Perkara Hukum Terkait Kerumunan di Ulang Tahun Khofifah, Ini Kata Wagub Jatim

Antara, · Rabu 26 Mei 2021 03:17 WIB
https: img.okezone.com content 2021 05 26 519 2415589 perkara-hukum-terkait-kerumunan-di-ulang-tahun-khofifah-ini-kata-wagub-jatim-eaN5TO6fxR.jpeg Wagub Jatim Emil Dardak (Foto : Antara)

SURABAYA - Pemerintah Provinsi Jawa Timur (Pemprov Jatim) sepakat untuk menghadapi perkara hukum terkait dugaan kerumunan di Gedung Negara Grahadi Surabaya dengan segala kerendahan hati serta menghormati proses hukum. Diketahui, kerumuman terjadi di acara Ulang Tahun Gubernur Khofifah Indar Parawansa.

"Tentu kalau dipanggil penyidik, maka harus siap datang," ujar Wakil Gubernur Jatim Emil Elestianto Dardak saat dikonfirmasi di Surabaya, Selasa 25 Mei 2021.

Sebelumnya, video suasana ulang tahun berdurasi kurang dari semenit viral di jejaring media sosial sejak Kamis 20 Mei.

Video itu disebut adalah suasana acara ulang tahun Gubernur Jatim Khofifah Indar Parawansa dan Wakil Gubernur Emil Elestianto Dardak di halaman rumah dinas yang lokasinya satu kompleks dengan Gedung Negara Grahadi di Surabaya.

Kemudian, pada Senin 24 Mei, sejumlah pihak melaporkan kasus tersebut ke Polda Jatim.

Dikonfirmasi terpisah, Kabid Humas Polda Jatim Kombes Pol Gatot Repli Handoko menyampaikan terdapat empat elemen masyarakat yang melaporkan dan akan ditindaklanjuti secara profesional.

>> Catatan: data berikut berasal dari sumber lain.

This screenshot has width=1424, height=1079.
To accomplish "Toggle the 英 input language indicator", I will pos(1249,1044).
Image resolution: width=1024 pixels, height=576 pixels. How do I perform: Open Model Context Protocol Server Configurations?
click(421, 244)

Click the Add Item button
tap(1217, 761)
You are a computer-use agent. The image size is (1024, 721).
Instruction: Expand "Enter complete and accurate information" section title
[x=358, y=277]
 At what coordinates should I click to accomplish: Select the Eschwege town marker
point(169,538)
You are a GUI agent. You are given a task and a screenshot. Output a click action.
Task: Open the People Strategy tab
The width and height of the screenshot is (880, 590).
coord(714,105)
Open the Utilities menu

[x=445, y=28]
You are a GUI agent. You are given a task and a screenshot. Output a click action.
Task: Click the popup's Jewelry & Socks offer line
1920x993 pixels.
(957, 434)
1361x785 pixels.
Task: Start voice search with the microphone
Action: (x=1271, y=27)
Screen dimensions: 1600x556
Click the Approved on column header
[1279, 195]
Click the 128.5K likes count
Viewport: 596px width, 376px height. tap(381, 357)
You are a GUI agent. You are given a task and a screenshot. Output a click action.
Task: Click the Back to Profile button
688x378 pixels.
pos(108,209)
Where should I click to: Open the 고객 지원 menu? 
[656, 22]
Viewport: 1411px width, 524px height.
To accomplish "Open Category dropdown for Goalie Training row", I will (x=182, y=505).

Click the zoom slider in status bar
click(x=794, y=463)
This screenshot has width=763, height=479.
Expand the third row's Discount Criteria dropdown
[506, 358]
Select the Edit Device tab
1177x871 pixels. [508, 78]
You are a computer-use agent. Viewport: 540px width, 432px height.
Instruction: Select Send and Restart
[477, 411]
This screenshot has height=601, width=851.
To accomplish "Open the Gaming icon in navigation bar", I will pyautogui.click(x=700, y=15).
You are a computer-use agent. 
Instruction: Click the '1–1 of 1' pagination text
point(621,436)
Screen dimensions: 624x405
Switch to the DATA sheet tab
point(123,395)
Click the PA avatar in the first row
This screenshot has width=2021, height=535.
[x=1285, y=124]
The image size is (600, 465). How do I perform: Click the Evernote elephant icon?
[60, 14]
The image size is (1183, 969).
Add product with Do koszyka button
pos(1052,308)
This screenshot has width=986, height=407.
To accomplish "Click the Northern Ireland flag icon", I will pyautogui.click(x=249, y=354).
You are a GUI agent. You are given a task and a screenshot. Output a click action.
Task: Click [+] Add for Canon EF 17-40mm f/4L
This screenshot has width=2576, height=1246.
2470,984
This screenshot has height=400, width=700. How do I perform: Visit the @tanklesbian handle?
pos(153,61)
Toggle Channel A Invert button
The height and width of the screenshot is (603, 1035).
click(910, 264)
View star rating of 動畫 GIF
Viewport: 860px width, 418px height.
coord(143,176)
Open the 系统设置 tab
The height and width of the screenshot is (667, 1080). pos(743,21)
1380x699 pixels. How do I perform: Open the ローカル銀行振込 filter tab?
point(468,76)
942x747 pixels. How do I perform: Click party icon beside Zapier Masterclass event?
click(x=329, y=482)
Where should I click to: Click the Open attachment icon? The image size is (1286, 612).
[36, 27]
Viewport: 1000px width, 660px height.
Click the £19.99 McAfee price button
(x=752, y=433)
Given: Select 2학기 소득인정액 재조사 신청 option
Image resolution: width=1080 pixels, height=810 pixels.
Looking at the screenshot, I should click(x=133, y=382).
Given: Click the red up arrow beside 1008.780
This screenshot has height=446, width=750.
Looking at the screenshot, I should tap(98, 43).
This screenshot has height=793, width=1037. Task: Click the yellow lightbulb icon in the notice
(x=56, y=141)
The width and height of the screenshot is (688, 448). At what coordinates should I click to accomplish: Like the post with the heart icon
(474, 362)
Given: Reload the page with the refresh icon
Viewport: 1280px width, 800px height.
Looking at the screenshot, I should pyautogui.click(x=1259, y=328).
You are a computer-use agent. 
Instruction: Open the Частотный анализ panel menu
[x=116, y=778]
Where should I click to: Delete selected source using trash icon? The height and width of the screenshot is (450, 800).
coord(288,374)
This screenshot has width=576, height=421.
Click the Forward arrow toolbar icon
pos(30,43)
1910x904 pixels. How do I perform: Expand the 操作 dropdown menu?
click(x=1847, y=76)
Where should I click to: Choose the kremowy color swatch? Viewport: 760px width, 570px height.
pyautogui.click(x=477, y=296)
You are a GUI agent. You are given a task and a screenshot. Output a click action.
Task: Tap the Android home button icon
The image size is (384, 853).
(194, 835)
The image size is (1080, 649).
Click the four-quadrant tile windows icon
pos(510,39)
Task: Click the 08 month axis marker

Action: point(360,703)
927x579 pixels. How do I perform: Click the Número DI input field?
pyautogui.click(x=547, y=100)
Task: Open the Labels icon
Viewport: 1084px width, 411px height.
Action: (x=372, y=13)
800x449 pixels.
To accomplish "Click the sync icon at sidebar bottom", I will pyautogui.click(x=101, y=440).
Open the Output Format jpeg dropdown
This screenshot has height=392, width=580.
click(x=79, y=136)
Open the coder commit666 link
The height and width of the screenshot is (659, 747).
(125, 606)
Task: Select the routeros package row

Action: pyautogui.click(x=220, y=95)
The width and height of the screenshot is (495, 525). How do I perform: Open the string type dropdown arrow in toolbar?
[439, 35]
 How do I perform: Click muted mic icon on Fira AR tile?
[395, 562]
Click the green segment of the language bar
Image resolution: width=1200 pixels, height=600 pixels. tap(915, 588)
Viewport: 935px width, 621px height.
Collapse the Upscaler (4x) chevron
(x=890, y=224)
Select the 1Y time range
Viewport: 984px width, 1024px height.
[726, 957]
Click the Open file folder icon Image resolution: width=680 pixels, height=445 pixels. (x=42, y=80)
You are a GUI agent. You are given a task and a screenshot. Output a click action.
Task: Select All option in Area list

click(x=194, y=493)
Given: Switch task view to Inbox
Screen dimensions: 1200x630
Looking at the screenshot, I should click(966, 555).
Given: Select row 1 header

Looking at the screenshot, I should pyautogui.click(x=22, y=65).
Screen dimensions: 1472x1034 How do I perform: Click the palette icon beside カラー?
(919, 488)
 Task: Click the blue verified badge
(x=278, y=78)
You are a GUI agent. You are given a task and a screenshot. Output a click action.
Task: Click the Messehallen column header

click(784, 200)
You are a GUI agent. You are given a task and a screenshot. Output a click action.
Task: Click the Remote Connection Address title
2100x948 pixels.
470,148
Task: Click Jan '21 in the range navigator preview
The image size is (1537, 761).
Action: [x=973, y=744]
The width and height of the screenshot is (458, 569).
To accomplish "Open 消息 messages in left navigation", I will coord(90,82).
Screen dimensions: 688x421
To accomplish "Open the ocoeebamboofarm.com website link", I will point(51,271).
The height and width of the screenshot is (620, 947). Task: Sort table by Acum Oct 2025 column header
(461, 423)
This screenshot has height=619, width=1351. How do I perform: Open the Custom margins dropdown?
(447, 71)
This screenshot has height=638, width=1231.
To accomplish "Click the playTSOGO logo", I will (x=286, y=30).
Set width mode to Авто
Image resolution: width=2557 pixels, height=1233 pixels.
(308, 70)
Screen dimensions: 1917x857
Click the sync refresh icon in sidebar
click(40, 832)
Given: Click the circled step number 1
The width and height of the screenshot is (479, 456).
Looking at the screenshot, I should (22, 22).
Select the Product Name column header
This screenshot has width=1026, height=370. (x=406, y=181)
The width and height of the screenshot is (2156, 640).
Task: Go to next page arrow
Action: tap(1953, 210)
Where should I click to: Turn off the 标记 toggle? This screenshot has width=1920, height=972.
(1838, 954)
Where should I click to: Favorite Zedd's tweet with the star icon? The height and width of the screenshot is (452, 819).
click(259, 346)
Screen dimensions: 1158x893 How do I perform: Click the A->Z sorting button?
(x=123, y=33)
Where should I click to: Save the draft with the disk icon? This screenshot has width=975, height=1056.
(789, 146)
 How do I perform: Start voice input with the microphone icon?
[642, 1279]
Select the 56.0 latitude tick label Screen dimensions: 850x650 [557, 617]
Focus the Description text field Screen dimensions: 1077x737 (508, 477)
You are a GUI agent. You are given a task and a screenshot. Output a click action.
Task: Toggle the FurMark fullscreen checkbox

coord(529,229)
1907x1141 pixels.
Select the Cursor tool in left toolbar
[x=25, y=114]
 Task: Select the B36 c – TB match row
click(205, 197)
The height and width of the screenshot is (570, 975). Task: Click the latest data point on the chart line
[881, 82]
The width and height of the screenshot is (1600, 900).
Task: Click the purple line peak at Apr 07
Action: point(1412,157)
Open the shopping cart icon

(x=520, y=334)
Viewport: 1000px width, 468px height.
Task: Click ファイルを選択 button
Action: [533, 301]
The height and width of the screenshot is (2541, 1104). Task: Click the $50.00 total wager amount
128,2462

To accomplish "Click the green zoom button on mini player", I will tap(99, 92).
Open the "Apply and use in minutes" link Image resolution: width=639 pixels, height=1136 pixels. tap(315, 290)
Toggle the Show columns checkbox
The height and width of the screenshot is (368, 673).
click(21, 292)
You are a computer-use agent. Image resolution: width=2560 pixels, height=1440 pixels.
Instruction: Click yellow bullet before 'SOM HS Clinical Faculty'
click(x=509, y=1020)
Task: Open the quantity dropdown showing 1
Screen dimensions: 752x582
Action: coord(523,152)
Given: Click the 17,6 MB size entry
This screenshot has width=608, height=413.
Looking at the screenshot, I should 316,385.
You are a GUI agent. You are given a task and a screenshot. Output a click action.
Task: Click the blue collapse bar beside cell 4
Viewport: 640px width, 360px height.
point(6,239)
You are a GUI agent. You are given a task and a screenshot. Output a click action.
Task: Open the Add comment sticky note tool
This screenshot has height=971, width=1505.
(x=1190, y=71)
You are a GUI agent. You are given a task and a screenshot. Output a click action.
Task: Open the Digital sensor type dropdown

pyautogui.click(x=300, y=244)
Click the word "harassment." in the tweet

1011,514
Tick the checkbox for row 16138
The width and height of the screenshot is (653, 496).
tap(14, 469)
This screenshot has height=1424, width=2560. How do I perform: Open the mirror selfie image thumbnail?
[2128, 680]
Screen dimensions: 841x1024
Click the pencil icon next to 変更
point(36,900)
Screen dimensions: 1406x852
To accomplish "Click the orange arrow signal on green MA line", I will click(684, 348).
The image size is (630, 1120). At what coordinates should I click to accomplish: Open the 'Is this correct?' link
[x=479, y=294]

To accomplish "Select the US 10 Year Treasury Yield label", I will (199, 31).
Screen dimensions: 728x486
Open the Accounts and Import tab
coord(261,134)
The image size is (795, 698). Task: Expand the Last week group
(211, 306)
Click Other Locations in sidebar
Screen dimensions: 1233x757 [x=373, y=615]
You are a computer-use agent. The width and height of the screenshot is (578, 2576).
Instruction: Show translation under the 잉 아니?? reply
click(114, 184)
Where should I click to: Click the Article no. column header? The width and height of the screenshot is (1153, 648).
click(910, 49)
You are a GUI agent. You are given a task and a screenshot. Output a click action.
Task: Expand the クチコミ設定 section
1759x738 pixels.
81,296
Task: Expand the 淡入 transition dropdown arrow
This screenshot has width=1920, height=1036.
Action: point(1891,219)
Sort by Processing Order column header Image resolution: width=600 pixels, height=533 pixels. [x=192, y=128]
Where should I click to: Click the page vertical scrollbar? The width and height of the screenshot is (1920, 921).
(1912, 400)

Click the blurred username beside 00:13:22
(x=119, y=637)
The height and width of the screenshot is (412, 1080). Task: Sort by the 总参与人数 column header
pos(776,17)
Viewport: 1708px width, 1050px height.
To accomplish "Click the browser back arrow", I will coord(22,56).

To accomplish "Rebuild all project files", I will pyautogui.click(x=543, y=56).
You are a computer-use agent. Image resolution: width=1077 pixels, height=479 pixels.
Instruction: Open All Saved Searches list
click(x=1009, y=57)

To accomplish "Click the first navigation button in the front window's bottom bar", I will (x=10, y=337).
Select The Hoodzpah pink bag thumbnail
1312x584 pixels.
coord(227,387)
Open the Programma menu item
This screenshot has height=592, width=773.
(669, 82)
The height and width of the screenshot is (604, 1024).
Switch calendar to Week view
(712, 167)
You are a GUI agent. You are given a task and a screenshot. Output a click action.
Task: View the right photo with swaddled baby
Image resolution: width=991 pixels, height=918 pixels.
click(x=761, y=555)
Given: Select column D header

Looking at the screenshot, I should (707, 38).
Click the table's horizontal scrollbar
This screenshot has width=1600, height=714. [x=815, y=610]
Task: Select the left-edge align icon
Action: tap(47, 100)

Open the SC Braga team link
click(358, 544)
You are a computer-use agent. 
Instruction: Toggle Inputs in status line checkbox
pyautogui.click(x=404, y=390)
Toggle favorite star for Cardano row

Gubernur Khofifah Indar Parawansa bersama Wagub Emil Elestianto Dardak dan Pelaksana Harian Sekretaris Daerah Provinsi Jatim Heru Tjahjono menjadi terlapor dalam perkara tersebut.

Di sisi lain, Dewan Pengurus Daerah Barisan Pemuda Nusantara (Bapera) Jawa Timur menyesalkan atas langkah yang dilakukan Ketua Bapera Surabaya Andik Mariono yang turut melaporkan kasus tersebut ke Polda Jatim.

Dalam keterangan pers yang diterima di Surabaya, Ketua DPD Bapera Jatim Abraham Srijaya menegaskan tindakan pembuatan laporan polisi tersebut kontra produktif, tidak berdasar dan mencari sensasi.

"Kami yakin sudah menerapkan prokes di acara tersebut, hanya di-framing sebagian orang untuk menjatuhkan nama baik gubernur dan wagub," katanya.

Bahkan, dengan alasan adanya sejumlah orang atau oknum yang bertindak atas nama Bapera dan menggunakan atribut organisasi tanpa koordinasi, pihaknya bertindak tegas dengan mengeluarkan surat pemecatan.

Baca Juga : Polda Jatim Dalami Dugaan Kerumunan di Pesta Ulang Tahun Khofifah

Surat pemecatan Andik Mariono sebagai Ketua Bapera Kota Surabaya bernomor: 001/KEP/DPD-BAPERA JATIM/V/ORG/2021, ditandatangani Ketua DPD Bapera Jatim Abraham Srijaya dan Sekretaris DPD Bapera Jatim Afik Irwanto, tertanggal 25 Mei 2021.

"Langkah pelaporan kasus tersebut ke Polda Jatim tanpa sepengetahuan DPD Bapera Jatim. Menempuh jalur tersebut bagi kami justru tindakan yang sarat kepentingan dan tidak berdasar," katanya.

"Lebih baik melakukan aksi nyata, membantu pemerintah menegakkan protokol kesehatan dan mengedukasi masyarakat tentang pentingnya protokol kesehatan untuk menangani wabah Covid-19," tutur dia.